At least on a per-season basis, the manifest destiny of live Texas football on the Longhorn Network has already found its limit, according to Dave Brown. Along with the Rebels, LHN has already broadcast Texas' season opener against New Mexico State and will broadcast the Longhorns' Nov. 2 game against Big 12 member Kansas.
"I think we're about where we need to be," Brown said. "I think three's a great number for us when you consider it's 25 percent of their schedule. And hey, we're cognizant just like anybody else that the team, like any other team in the country, needs to get national exposure."
"I'm a big believer of the fact that we're in this together, as a partner and league members."
Which games LHN can take has become the issue. Texas is afforded at least one game as part of the Tier-3 rights granted to each Big 12 program. That game, usually against a non-BCS opponent like Rice (2011) or New Mexico (2012), defaults to LHN. But in order for any Texas home game against a Big 12 opponent to be aired on LHN, the network and Texas must receive permission from the opposing school. Texas Tech and Oklahoma State reportedly rejected that deal, but Iowa State and Kansas have agreed.
"I'm a big believer of the fact that we're in this together, as a partner and league members," Iowa State athletic director Jamie Pollard said.
Both Iowa State and Kansas officials say their cooperation with LHN was to help build their own mini-networks at home. The Cyclones allowed for their 33-7 loss to Texas last November to air on LHN, provided a feed was made available to the state of Iowa and the Omaha, Neb., TV market, which was the same home market concession made to Kansas that helped create the blueprint for LHN's offer to Ole Miss. For the ISU game, LHN and ESPN arranged for a separate crew of announcers to call the game from the LHN feed for the Iowa audience.
"To our fans, it felt like just another game," Pollard said.
Pollard credits the move for helping establish Cyclones.TV, an ISU sports network available on Mediacom Cable in Iowa that's home to ISU's Tier-3 property. The new Jayhawk Television Network (available in Kansas through Time Warner Cable's Metro Sports and nationally via ESPN3) will air the Kansas-Texas game alongside LHN. That means that in addition to another allotted Tier-3 game, Jayhawk TV will feature a second football game this season, a move that helps drive the value of KU's own Tier-3 rights deal with Time Warner Cable and ESPN. In essence, Iowa State and Kansas have found a solution to one rival concern over LHN: Find a way to make a profit, too.
"We were never worried about [LHN]. We never fretted about it. Our reaction was, let's go do for Kansas what's best for Kansas and grow our own exposure," Kansas associate athletic director Jim Marchiony said.
***
Locking up anticipated games as hostages to providers not offering LHN is the most effective means of increasing viewership.
The impetus for Time Warner Cable was Texas A.D. DeLoss Dodds' announcement earlier in the year that LHN would air three games this season, a first for the network. Of course, that meant not only finding three games, but at least one that would cause viewer reaction if it was threatened to be blacked out.

######

■ WHAT IS ASKED ■
1. According to the Longhorn Network article, which two schools reportedly rejected the deal to let their games against Texas air on the network?
2. Extend the Longhorn Network article by writing the next few sentences after its final line.

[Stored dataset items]
######

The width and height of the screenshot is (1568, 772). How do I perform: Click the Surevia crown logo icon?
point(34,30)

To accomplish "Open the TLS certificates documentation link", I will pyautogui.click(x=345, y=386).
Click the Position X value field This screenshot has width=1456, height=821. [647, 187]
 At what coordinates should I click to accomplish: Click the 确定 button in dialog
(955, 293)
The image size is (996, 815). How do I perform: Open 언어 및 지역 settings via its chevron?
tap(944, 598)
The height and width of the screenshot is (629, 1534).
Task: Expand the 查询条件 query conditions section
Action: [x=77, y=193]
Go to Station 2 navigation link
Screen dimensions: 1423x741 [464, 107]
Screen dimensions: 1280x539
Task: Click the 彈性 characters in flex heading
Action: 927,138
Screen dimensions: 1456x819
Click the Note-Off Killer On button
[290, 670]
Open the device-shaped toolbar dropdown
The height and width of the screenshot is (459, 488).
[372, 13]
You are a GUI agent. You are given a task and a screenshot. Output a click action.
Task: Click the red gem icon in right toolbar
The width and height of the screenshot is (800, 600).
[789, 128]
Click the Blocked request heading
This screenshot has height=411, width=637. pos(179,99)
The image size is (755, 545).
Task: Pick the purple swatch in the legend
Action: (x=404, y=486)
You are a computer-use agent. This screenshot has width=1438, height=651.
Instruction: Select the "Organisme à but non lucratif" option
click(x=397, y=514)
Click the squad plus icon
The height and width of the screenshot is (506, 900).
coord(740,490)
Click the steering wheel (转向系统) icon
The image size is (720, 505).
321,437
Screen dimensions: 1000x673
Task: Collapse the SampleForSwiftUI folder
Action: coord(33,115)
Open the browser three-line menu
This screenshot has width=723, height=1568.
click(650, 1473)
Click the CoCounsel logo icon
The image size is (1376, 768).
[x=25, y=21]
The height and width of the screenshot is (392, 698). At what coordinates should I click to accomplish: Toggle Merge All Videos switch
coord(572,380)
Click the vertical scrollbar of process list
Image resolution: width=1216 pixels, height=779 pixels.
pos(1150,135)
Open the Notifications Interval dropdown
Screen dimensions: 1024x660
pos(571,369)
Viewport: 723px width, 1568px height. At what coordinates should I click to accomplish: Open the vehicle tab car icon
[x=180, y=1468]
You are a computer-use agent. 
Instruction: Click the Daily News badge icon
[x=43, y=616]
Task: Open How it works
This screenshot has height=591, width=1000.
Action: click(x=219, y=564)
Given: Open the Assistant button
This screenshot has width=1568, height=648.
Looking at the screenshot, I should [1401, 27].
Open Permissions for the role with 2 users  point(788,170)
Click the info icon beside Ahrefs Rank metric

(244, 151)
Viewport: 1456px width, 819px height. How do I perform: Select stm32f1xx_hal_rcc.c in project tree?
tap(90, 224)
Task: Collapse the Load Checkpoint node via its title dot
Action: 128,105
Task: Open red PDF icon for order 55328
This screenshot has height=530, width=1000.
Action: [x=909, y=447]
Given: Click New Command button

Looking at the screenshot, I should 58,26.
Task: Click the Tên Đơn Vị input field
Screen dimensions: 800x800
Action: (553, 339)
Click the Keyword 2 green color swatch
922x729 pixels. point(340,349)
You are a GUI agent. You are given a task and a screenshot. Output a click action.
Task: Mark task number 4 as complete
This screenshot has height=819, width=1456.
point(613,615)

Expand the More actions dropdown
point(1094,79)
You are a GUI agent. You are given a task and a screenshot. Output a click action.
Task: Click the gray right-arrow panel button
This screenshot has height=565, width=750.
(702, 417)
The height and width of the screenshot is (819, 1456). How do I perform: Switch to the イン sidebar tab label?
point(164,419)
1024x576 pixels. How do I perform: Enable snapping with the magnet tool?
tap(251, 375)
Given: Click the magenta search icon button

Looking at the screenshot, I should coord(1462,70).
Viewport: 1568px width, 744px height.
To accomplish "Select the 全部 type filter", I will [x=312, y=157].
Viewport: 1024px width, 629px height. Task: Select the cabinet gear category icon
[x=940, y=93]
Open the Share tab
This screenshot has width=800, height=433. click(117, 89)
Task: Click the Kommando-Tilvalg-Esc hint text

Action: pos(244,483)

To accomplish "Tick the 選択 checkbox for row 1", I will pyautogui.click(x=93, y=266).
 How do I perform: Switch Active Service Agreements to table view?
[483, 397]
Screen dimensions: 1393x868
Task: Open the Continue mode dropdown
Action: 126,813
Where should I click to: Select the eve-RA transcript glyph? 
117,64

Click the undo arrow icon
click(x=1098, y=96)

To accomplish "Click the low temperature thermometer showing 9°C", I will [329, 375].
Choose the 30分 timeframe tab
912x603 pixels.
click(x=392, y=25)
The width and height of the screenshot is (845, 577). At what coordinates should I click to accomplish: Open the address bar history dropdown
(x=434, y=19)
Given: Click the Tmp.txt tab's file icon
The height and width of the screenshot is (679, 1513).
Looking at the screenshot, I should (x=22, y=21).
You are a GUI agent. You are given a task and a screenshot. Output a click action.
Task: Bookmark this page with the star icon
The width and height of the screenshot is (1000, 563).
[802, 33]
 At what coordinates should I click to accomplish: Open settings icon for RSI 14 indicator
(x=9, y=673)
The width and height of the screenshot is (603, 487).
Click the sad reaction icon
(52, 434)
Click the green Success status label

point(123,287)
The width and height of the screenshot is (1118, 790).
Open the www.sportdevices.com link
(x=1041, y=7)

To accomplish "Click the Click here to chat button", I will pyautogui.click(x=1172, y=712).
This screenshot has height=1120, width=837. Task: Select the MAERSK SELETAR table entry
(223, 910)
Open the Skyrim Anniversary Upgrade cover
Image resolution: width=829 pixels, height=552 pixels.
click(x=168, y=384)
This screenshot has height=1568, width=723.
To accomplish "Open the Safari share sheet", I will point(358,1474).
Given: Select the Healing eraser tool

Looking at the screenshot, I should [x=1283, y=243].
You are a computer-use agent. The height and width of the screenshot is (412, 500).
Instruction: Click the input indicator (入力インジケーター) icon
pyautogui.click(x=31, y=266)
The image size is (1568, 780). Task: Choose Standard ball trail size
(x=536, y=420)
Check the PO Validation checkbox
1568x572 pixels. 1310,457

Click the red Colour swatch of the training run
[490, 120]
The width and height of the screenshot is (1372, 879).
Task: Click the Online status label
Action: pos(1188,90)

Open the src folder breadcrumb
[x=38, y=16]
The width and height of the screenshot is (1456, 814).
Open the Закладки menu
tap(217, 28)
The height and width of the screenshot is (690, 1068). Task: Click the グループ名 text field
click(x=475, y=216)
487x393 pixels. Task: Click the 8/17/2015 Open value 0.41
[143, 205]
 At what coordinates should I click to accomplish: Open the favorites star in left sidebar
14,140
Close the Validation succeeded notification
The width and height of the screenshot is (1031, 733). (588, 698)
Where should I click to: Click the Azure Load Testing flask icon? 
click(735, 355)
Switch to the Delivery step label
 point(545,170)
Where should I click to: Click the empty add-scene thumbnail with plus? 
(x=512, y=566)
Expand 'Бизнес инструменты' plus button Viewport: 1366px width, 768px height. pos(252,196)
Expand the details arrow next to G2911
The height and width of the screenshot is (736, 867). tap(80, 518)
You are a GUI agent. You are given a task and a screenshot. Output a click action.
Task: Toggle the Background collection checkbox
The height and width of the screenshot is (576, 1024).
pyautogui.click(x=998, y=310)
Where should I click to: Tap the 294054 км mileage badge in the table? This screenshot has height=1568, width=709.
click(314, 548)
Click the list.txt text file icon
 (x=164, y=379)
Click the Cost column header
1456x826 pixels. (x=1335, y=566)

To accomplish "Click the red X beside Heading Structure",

######

■ TASK-BY-TASK OUTPUTS ■
1. Texas Tech and Oklahoma State.

2.
By industry standards, the amount and quality of LHN's non-live sports programming is irrelevant to its existence. The network has created demand foremost by exclusively airing live Texas sporting events, from football to track to rowing. If ESPN is going to profit from LHN, locking up anticipated games as hostages to providers not offering LHN is the fastest and most effective means of increasing viewership. Football is the unquestioned king, and LHN's exclusive airing of home games as early as its debut in 2011 has caused considerable outcry from viewers. ESPN continues to haggle with major national cable providers over the price of its package of networks.
Enter the Rebels. In 2007 Ole Miss and Texas signed an agreement to play a standard home-and-away football series, with each team hosting the other over the 2012 and '13 seasons. Long before LHN, a vague contract provision allowing the home team to control the broadcast of the game on any platforms "which may exist or be developed" gave ESPN, LHN and Texas the right to move their game in the series to LHN.
"We were first approached at our spring meetings in Destin, in May," Ole Miss athletic director Ross Bjork explains. "I don't know if approached is the right word. We were basically told they were going to put our game on LHN."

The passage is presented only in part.